今回のSSACへの出展はなかったが、大手スポーツ用品メーカーもこの問題に取り組んでいる。例えばドイツadidas(アディダス)グループ傘下のリーボック社は、「CHECKLIGHT」と呼ばれるセンサー内蔵のキャップ型帽子を販売している。脳震盪について診断するツールではないが、これをヘルメットの下にかぶることで、頭部に大きな衝撃を受けた時に外部から見てそれが分かるようにライトが点灯する。衝撃による選手への影響の拡大を防げる可能性がある。
10歳以下の子供はヘディング禁止
こうした取り組みが進められているのは、アメリカンフットボールに限らない。例えば、サッカーでは2015年、米サッカー協会が医事委員会の勧告に基づき、10歳以下の子供はヘディングを禁止、11歳~13歳の子供にはヘディング回数を制限する規定を発表している。なお、日本サッカー協会や欧州の各協会では、医事委員会等が本件について子細に検討をした結果、現状では同様の対応を取っていない。

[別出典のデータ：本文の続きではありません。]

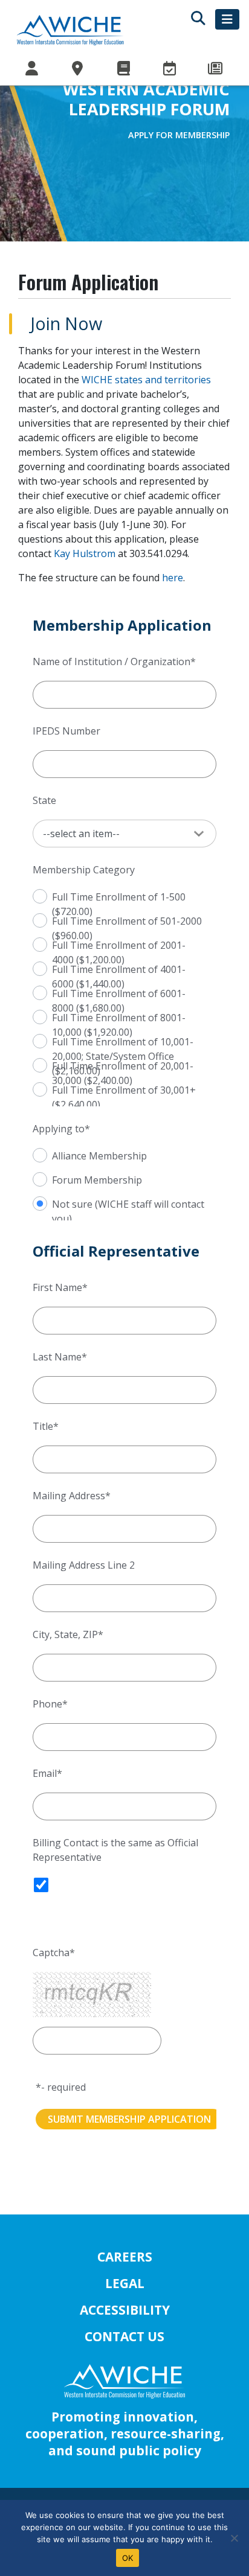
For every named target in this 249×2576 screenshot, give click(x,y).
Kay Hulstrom (84, 553)
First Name (57, 1287)
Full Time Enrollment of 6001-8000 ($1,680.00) (119, 992)
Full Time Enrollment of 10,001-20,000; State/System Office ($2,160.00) (122, 1041)
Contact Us (124, 2336)
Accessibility (125, 2309)
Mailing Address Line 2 (84, 1565)
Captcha (51, 1952)
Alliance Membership (99, 1155)
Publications (124, 68)
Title (43, 1426)
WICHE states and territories (146, 379)
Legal (124, 2283)
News (216, 68)
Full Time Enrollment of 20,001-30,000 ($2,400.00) (122, 1065)
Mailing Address (69, 1495)
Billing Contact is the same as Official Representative (115, 1850)
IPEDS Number (66, 731)
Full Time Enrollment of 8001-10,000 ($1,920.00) (119, 1016)
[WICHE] (70, 29)
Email (45, 1773)
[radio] (23, 895)
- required (63, 2087)
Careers (124, 2256)
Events (170, 68)
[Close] (234, 2538)
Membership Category (84, 869)
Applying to (59, 1128)
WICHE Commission (33, 68)
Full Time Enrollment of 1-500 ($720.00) (119, 896)
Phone (47, 1703)
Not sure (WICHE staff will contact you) (128, 1203)
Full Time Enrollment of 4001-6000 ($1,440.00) (119, 968)
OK (128, 2558)
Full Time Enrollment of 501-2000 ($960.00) (127, 920)
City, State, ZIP (65, 1634)
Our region (79, 68)
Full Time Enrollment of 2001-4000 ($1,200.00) (119, 944)
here (172, 577)
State (44, 800)
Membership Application (122, 625)
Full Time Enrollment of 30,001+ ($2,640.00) (124, 1089)
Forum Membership (97, 1179)
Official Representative (116, 1251)
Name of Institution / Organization (111, 661)
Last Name (57, 1356)
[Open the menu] (227, 19)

2015年、米プロ野球のMLBで活躍する青木宣親選手が試合中に死球を受け、長期間にわたって脳震盪の影響に苦しんだように、「コリジョン(衝突型)スポーツ」と呼ばれるスポーツ以外の競技にとっても、この問題は決して対岸の火事ではない。
今後、さまざまなスポーツにおいて、センシングデバイスの小型化・高性能化に伴って脳震盪予防への取り組みは進化していくだろう。日本にもその影響は間違いなく波及するに違いない。
データなくして計画なし
もっとも、解決に向けた道のりは長そうだ。今回、SSACで開かれた“Can You Really Predict Athletic Injury and Performance?”(スポーツにおける怪我とパフォーマンスは本当に予測可能か?)と題したセッションの後に話を聞いたある大学教授は、「意味のある予測モデルを構築するまでには忍耐が必要」「相当量のデータを蓄積して仮説検証を繰り返してもどうしても3~5年はかかる」としていた。

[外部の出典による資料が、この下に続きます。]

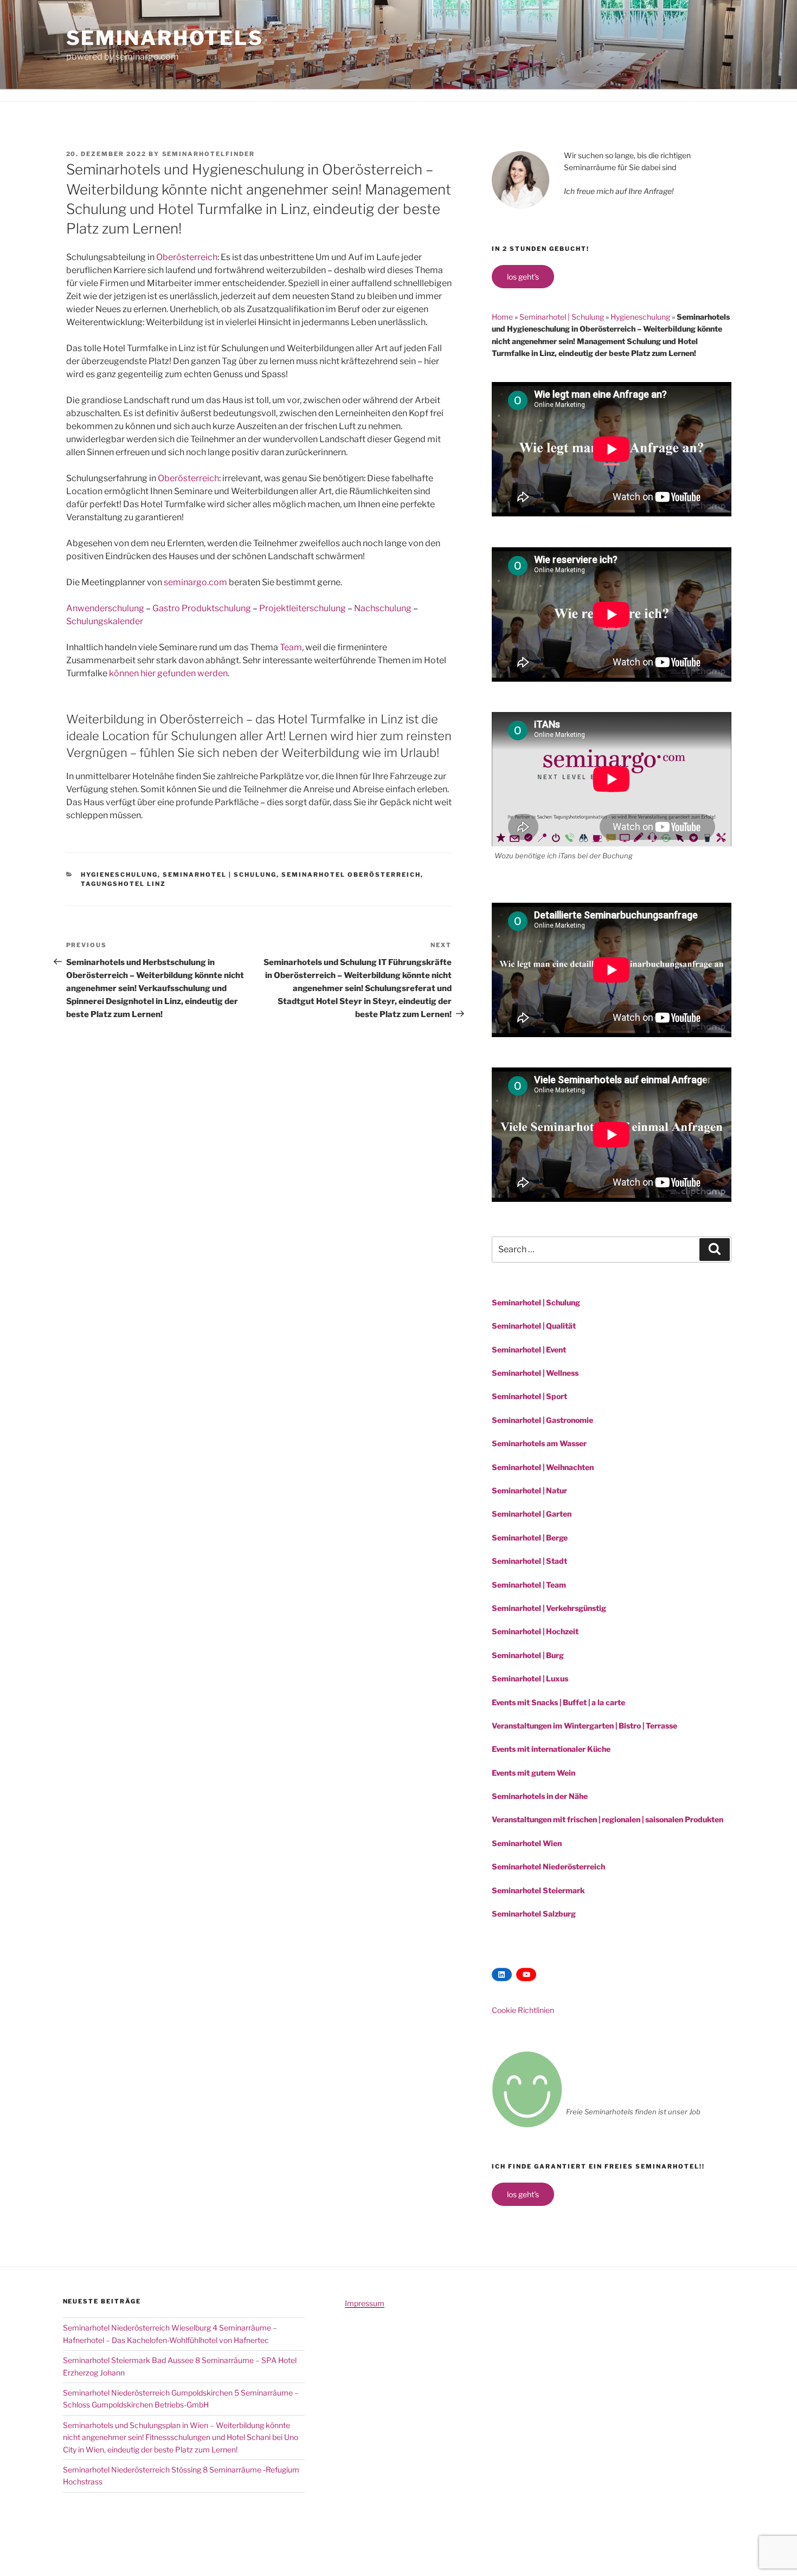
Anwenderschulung (105, 608)
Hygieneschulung (119, 874)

障害予防への取り組みを始めれば、すぐに精度の高い予測ができるわけではない。最初はとにかく、データを蓄積しなければならない。選手のコンディションのデータ、練習のデータ、そして(望ましいものではないが)怪我のデータも必須。優れた予測モデルを構築するためには、データの質と量、そして労力と時間が必要なのだ。

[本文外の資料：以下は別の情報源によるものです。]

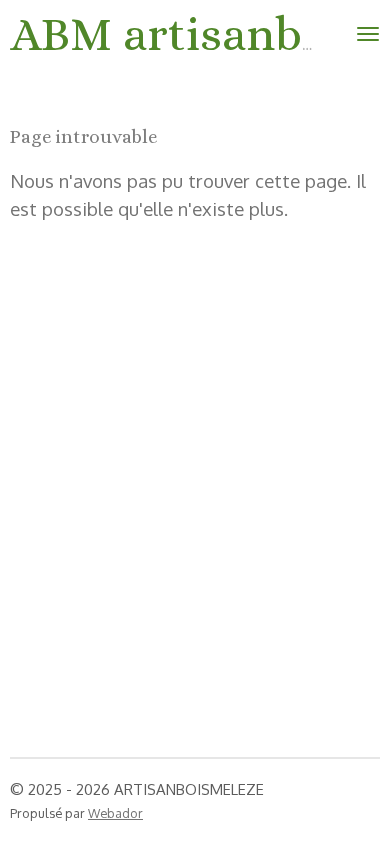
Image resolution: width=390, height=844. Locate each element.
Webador (115, 813)
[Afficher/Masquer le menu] (368, 34)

筆者が話をしたその大学教授は ”Zero record equals zero plan”(データなくして計画なし)という言い方をしていたが、まさにその通りだ。データをためている段階で性急に成果を求めてしまい、目に見えた成果が得られないからとデータの取得をやめてしまうケースを時々見聞きするが、非常にもったいないことだ。
米国では既にデータを蓄積するフェーズを経て、情報量は一定のしきい値を超えている。仮説検証を経た優良な知見が続々と得られ、それらが共有されつつある。日本でも一刻も早く、データ蓄積と仮説検証の坂道を駆け上がらなければならないと痛感した。